Samsung has just announced it’s entry into the VR headset market the Gear VR, to coincide with the Samsung Note 4 release. Once you dig a little below the surface of launch hype and hired celebrities performing amazement, you discover it’s just a Note 4 in a plastic case. You then have to ask yourself, what have they really just launched!
Yes, it looks nice and yes it appears to be a proper VR headset, but it’s really just a the same as Google Cardboard. It’s comfier and won’t show sweat, grease and makeup stains as with cardboard, but it’s just slotting a mobile phone in front of two lenses.
Ok, there are a few nice extra’s, like video pass through, so you can hold the back button to get temporary vision through the rear facing camera, and you can simulate screen clicks by positioning a reticle on an interactive time and tapping a touchpad on the side of the unit. But far more bizarrely the Gear VR has a volume control, accelerometer and a gyrometer, magnetic and proximity sensors, all these will be in the phone???
So why have Samsung, or more importantly why have Oculus worked for an alledged 1.5 years of developing a set of ski googgles with a touchpad, button and USB port? Well it is a nicer option than Google Cardboard, but you have to use a Samsung Note 4 with it, nothing else. You can use a whole range of devices with Cardboard and the software is the same type as used in the Android Cardboard project, so I am not even sure what Oculus have done other than create some VR environments. In fact with some bits of plastic, super glue you can replicate the 1.5 years work in a week or so….

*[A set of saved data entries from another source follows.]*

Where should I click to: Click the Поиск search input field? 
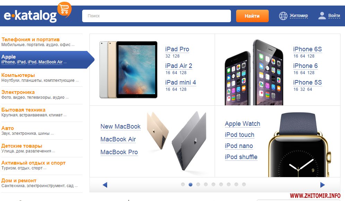tap(156, 16)
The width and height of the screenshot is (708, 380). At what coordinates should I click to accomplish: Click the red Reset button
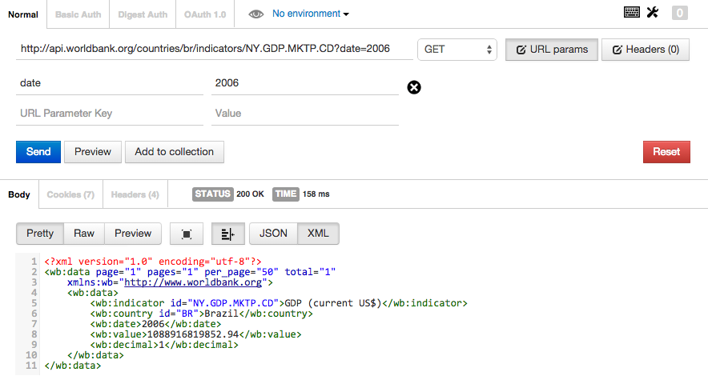coord(666,152)
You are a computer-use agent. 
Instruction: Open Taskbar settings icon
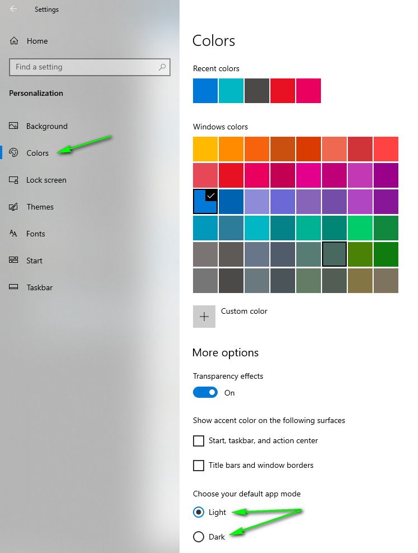(13, 287)
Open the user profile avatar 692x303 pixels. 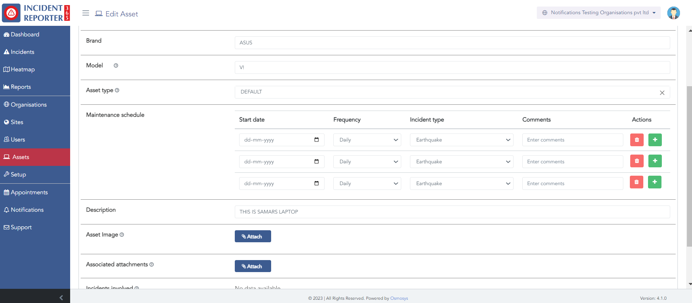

Maybe the Gear VR is just a hype tool for Samsung to promote the Note 4, maybe there is something in the deal for Oculus to use the Note 3 screen in the Rift DK2, but really if the likes of Samsung pairs with the Oculus team for 1.5 years you’d expect a bit more than this.
If the phone used a pair of rear facing camera’s to generate 3D vision and include an augmented overlay when using passthrough, if it included a Leap sensor to track hand interactions, then it would be making a step.
Engadet’s article is probably one of the most considered and less hype filled!